The PCRBIO 1-step Go RT-PCR Kit has been developed for endpoint RT-PCR. The qPCRBIO Probe 1-Step Go and qPCRBIO SyGreen 1-Step Detect|Go are our probe- and dye-based options for real-time RT-PCR, respectively.

Will this work for micro RNA templates?

Yes, PCRBIO 1-Step Go RT-PCR Kit can be used for micro RNA templates. Although we do no sell dedicated kits, all of our RTases can be used for miRNA quantification and analysis.

We advise that you use one of the two following approaches:

  • Use universal RT primers and add poly(A) or poly(U) tails (e.g. by poly(U)-polymerase), followed by cDNA synthesis using universal primers1,2.
  • Use specific RT primers and omit the tailing step1,3-5.

If you are unfamiliar with the specifics of those approaches, please refer to the reference list below, which serve as a guideline.

1  Dave, V. P. et al. MicroRNA amplification and detection technologies: opportunities and challenges for point of care diagnostics. Lab Invest 99, 452-469, doi:10.1038/s41374-018-0143-3 (2019).

2  Mei, Q. et al. A facile and specific assay for quantifying microRNA by an optimized RT-qPCR approach. PLoS One 7, e46890, doi:10.1371/journal.pone.0046890 (2012).

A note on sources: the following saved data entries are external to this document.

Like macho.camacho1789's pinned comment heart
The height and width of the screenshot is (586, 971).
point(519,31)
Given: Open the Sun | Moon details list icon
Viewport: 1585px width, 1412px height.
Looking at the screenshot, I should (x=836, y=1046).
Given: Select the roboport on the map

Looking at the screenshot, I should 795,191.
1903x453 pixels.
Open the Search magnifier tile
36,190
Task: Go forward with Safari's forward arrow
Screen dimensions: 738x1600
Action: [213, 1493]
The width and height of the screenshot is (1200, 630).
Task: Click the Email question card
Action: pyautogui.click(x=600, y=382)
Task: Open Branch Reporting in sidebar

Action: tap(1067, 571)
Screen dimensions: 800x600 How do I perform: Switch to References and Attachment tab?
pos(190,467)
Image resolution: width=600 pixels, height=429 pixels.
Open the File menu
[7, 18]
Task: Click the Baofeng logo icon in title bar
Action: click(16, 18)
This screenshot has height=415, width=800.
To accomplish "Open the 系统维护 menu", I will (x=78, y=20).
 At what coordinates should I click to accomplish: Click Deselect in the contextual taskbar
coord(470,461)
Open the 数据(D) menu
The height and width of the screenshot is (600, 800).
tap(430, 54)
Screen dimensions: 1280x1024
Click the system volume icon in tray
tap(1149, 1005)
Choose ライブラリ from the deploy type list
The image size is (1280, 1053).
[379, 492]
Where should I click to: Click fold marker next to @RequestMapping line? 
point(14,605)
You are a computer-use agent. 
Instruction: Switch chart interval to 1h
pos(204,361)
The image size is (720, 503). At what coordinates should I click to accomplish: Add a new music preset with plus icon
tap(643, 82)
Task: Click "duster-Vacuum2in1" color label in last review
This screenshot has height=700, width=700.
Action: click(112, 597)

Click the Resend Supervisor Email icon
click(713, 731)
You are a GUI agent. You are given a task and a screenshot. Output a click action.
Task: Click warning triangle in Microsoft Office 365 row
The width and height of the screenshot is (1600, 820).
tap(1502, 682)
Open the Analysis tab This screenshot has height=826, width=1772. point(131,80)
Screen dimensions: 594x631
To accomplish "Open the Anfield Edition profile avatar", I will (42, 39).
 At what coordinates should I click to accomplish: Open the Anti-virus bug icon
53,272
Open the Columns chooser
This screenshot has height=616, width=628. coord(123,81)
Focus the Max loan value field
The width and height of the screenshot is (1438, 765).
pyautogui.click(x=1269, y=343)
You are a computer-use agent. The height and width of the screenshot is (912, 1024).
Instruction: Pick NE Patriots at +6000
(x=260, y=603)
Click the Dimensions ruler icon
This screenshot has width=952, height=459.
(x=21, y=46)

3  Chen, C. et al. Real-time quantification of microRNAs by stem-loop RT-PCR. Nucleic Acids Res 33, e179, doi:10.1093/nar/gni178 (2005).

4  Raymond, C. K., Roberts, B. S., Garrett-Engele, P., Lim, L. P. & Johnson, J. M. Simple, quantitative primer-extension PCR assay for direct monitoring of microRNAs and short-interfering RNAs. RNA 11, 1737-1744, doi:10.1261/rna.2148705 (2005).

5  Androvic, P., Valihrach, L., Elling, J., Sjoback, R. & Kubista, M. Two-tailed RT-qPCR: a novel method for highly accurate miRNA quantification. Nucleic Acids Res 45, e144, doi:10.1093/nar/gkx588 (2017).